ECLI:NL:CRVB:2015:4432

Centrale Raad van Beroep

Datum uitspraak
4 december 2015
Publicatiedatum
9 december 2015
Zaaknummer
14/397 AOW
Instantie
Centrale Raad van Beroep
Type
Uitspraak
Rechtsgebied
Bestuursrecht; Socialezekerheidsrecht
Procedures
  • Hoger beroep
Rechters
Vindplaatsen
  • Rechtspraak.nl
AI samenvatting door LexboostAutomatisch gegenereerd

Herziening AOW-toeslag en terugvordering van te veel betaalde toeslag

In deze zaak gaat het om de herziening van de AOW-toeslag van appellant en de terugvordering van te veel betaalde toeslag door de Sociale verzekeringsbank (Svb). Appellant, woonachtig in België, ontving een ouderdomspensioen met een toeslag die afhankelijk was van het inkomen van zijn partner. In april 2012 meldde appellant dat zijn partner inkomen had, waarna de Svb verzocht om loonstroken. De Svb herzag de toeslag over de periode van maart tot en met augustus 2012 en vorderde € 2.115,06 terug. Appellant ging in beroep tegen deze beslissing, maar de rechtbank verklaarde het beroep ongegrond.

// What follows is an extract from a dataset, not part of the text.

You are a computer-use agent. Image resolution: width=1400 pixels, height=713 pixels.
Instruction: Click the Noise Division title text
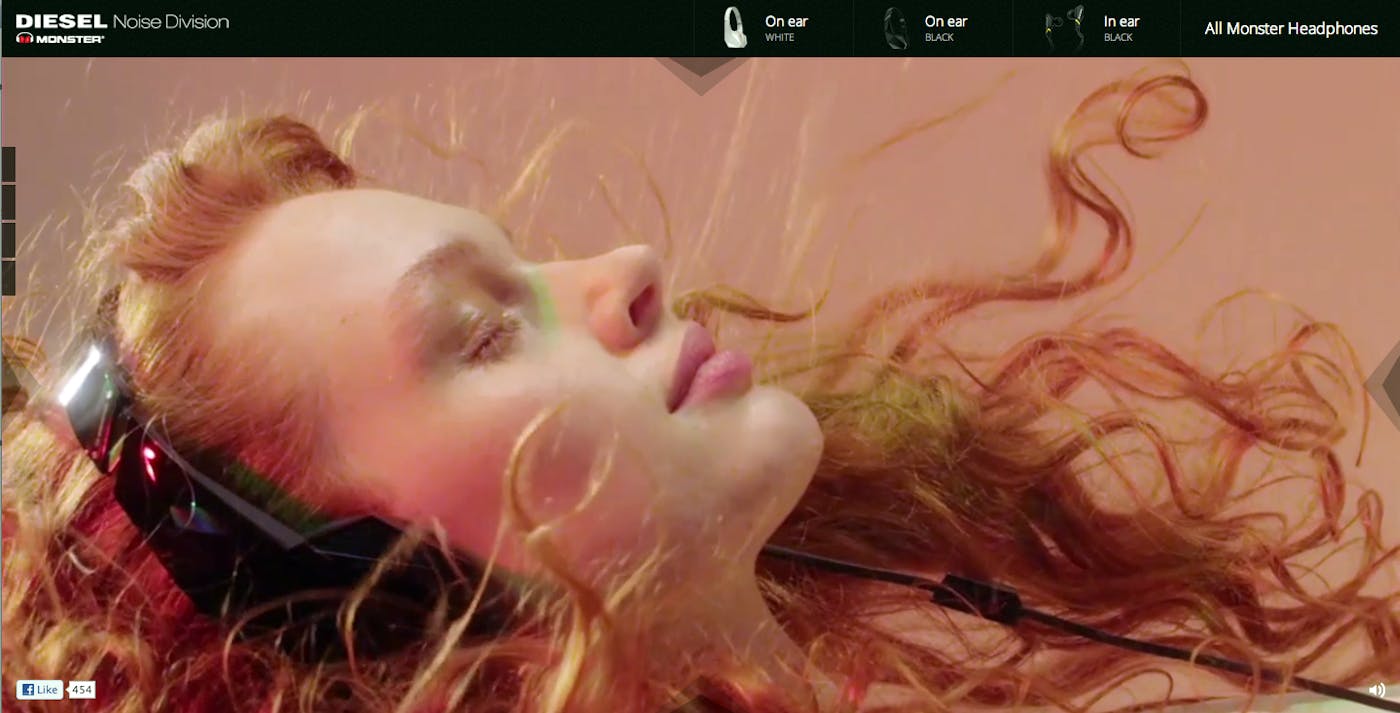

In hoger beroep betoogde appellant dat de rechtbank ten onrechte het standpunt van de Svb onderschreef. De Centrale Raad van Beroep oordeelde dat appellant redelijkerwijs had moeten begrijpen dat de verhoging van het inkomen van zijn partner zou leiden tot een herziening van de toeslag. De Raad bevestigde dat de Svb consistent beleid had gevoerd en dat er geen bijzondere omstandigheden waren die aanleiding gaven om van de herziening af te zien.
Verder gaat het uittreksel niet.